Piero Fornasetti spent most of his life in Milan from 1935, when he was only 22, until his death in 1988. Fornasetti became an infamous character within the Italian art scene and relished in the multiple influences his work absorbed. Imagery inspired by architecture, illusionism and magic, and his own personal iconography of obsessive signs - such as the sun, fish, playing cards, and flowers - wove their way down the umbilical cord of creativity and into the mundane, functional, everyday objects which he infused with his own style.
Take, for example, the furniture he developed in tandem with Gio Ponti, a fellow Italian architect and founder of Domus, an Italian magazine. Ponti and Fornasetti collaborated together - Ponti made the objects and Fornasetti decorated them - thus recreating the interiors of all who could afford the expensive duo. Ponti's uniquely delicate chair became wrapped in a newsprint kind of wallpaper, as Fornasetti played origamically with print, revealing the geometric beauty of letters inherent in their shape.
"He makes objects speak", explained Ponti of his life-long collaborator, including hats, waistcoats, pipes, ashtrays, chairs, plates, cabinets, pianos, shops, cars, and even ocean liners.
Fornasetti's brilliance was his ability to insert the surreal into the real and make it seem as though it had always, quite naturally, been there all along. He would take a La Scala programme for example and transfer its text and images to a scarf or a photograph of a girl's ripped lace shirt and make it adorn a dinner plate. It was this tendency towards translating the fantasmagoric that inspired Henry Miller to choose one of his designs for the cover page of his own autobiography and which inspired poet Pablo Neruda to name him "creator of a precious and precise magic".
More than merely a decorator however, Fornasetti was at the same time an artist, illustrator, printer, graphic designer, craftsman, manufacturer and businessman, whose products were sold to an international market. His trademark and obsessively over-reproduced image was a portrait of Lina Cavalieri which he found in a magazine from the 1800s. Of this mysterious love affair with Cavalieri's face, Fornasetti barely explained: "What inspired me to create more than 500 variations on the face of a woman? I don't know. I began to make them and never stopped".

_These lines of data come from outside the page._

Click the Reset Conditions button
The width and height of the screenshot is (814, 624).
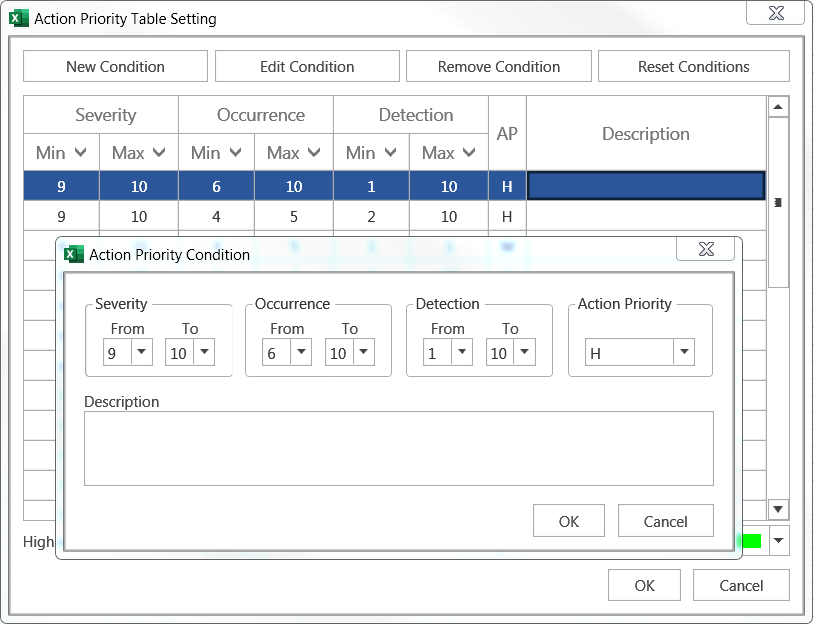click(693, 67)
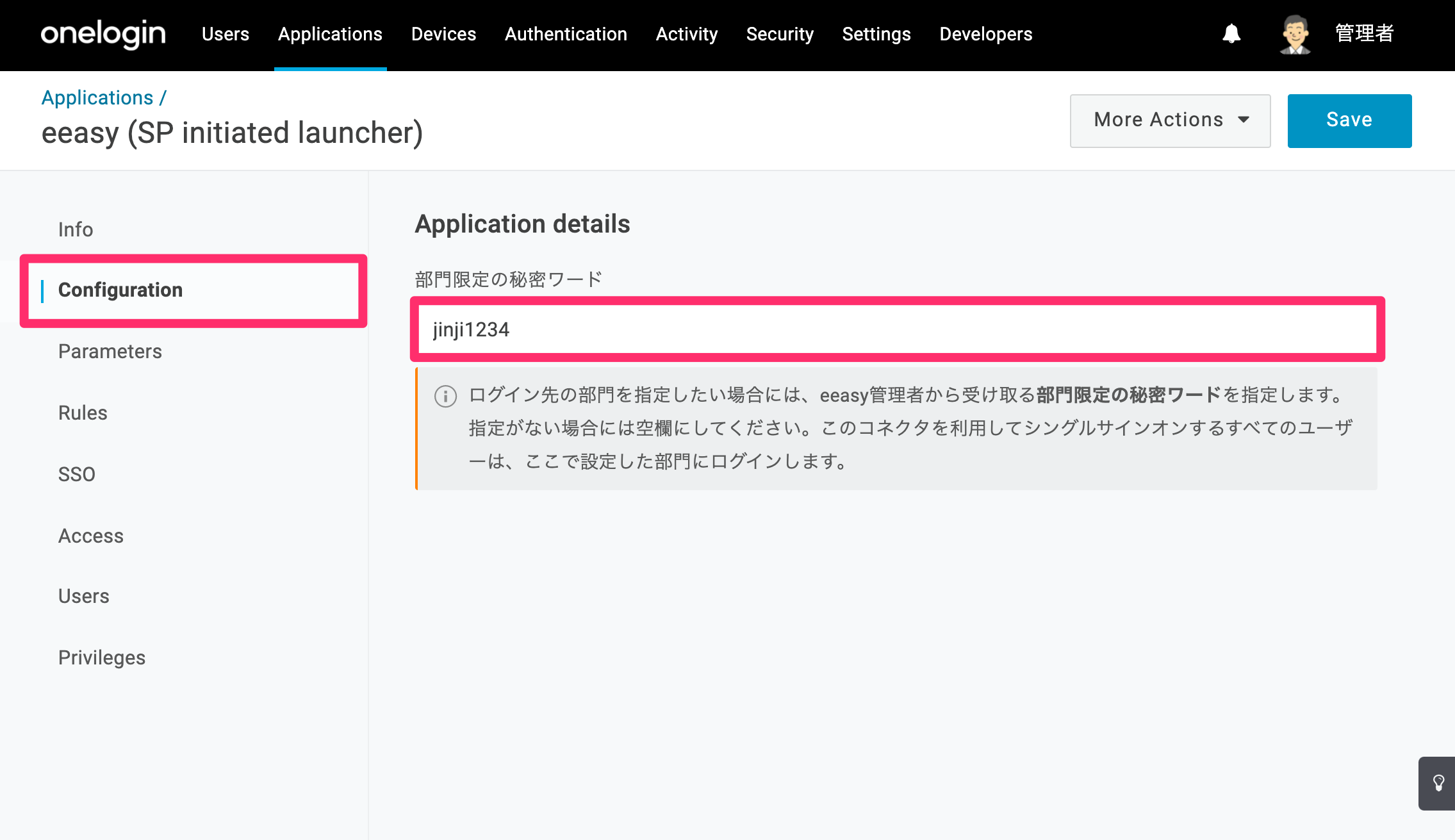Expand the More Actions dropdown

pos(1170,120)
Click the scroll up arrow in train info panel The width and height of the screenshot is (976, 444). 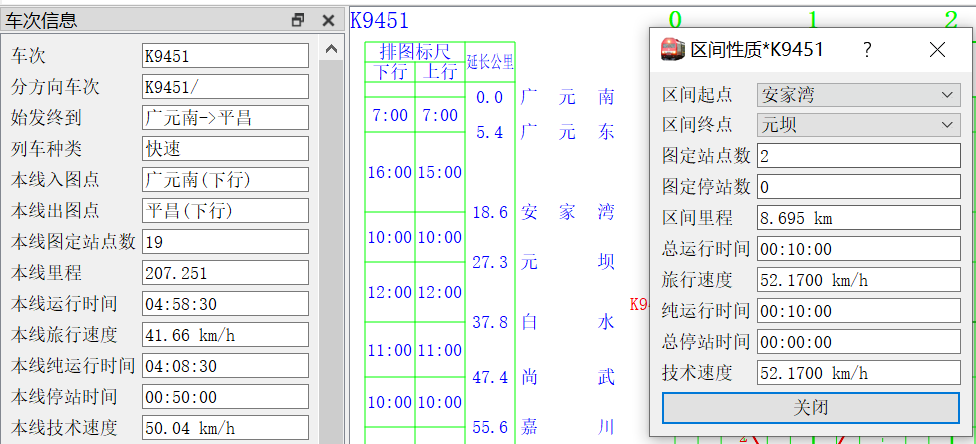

Art critic Ettore Sottsass accounted for Fornasetti's visionary status by saying that - one day when he was young - he must have seen the whole world explode into the air and all of history and all the accumulation of its figures, memories and all the stones, the bodies, the trees, the houses and the monuments "fell onto his paintbrush"; it must have been a bit like in a Michelangelo Antonioni film.
For inspiration in chaos and to drink the lifeblood of a true functional surrealist (if there ever was such a thing), you simply cannot miss this show.
La Follia Pratica: Piero Fornasetti shows at the Istituto Italiano di Cultura, 496 Huron St., from March 10 to April 23. For more information call 416.921.3802.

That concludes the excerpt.